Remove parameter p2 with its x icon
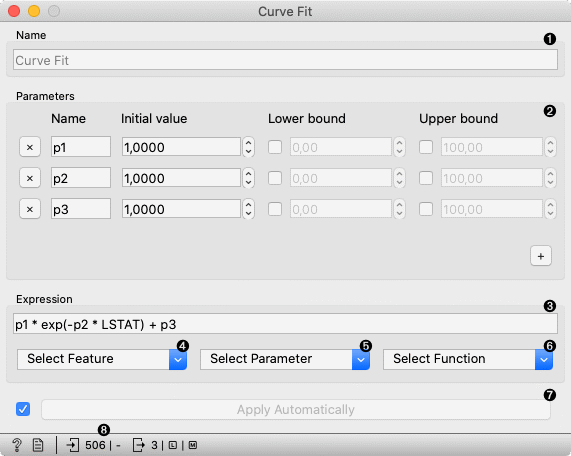 pos(30,178)
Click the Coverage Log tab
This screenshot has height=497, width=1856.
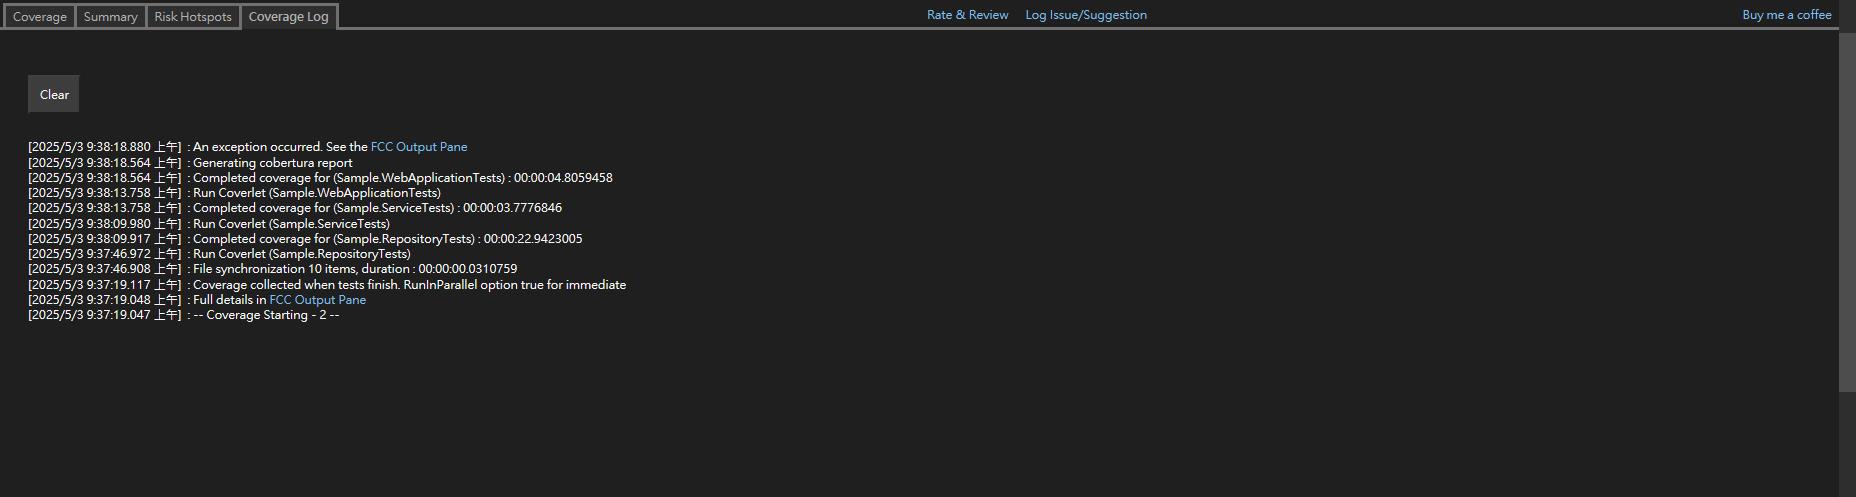[x=288, y=17]
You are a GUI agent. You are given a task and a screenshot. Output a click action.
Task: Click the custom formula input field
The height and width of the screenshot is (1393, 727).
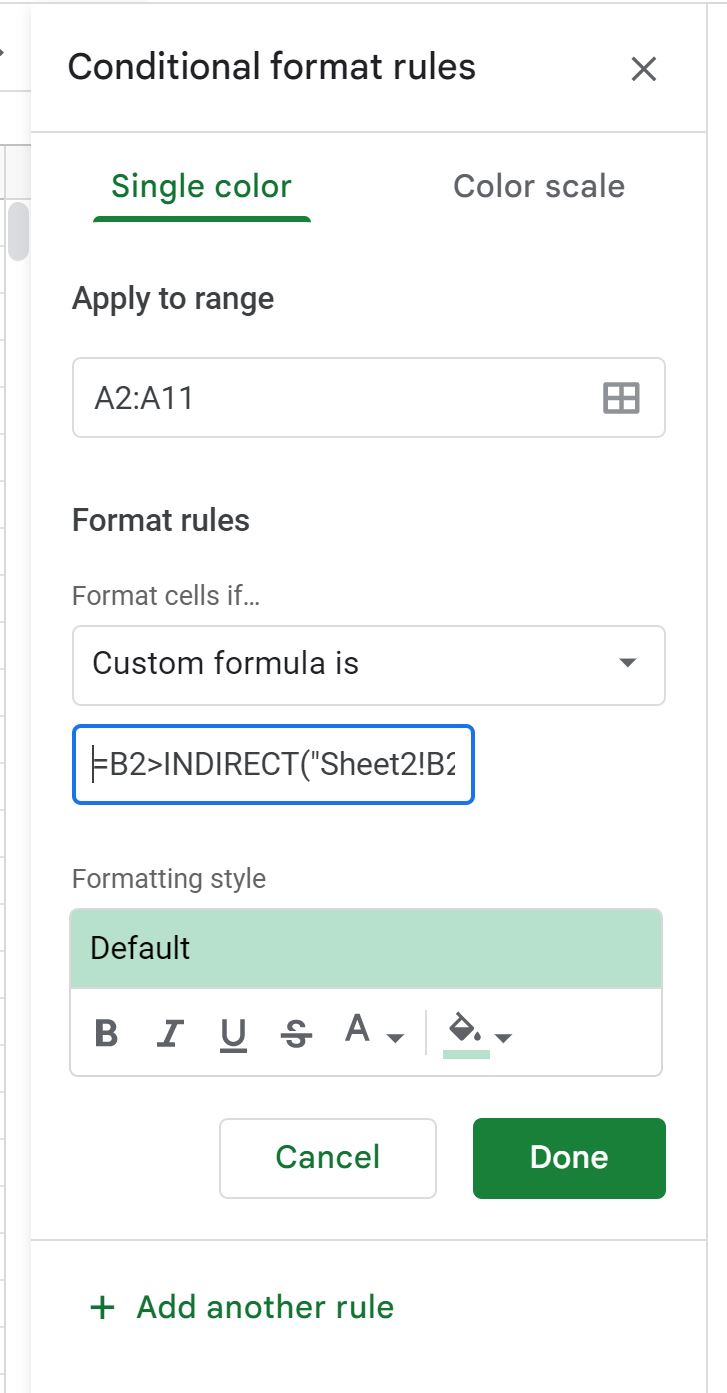coord(273,764)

[EXERCISE BRIEF] Set down all the entries exactly as they appear, but skip any pictures.

[EXPECTED OUTPUT]
Remove parameter p2 with its x icon
 pos(30,178)
Click the Coverage Log tab
This screenshot has height=497, width=1856.
[x=288, y=17]
You are a GUI agent. You are given a task and a screenshot. Output a click action.
Task: Click the custom formula input field
The height and width of the screenshot is (1393, 727).
coord(273,764)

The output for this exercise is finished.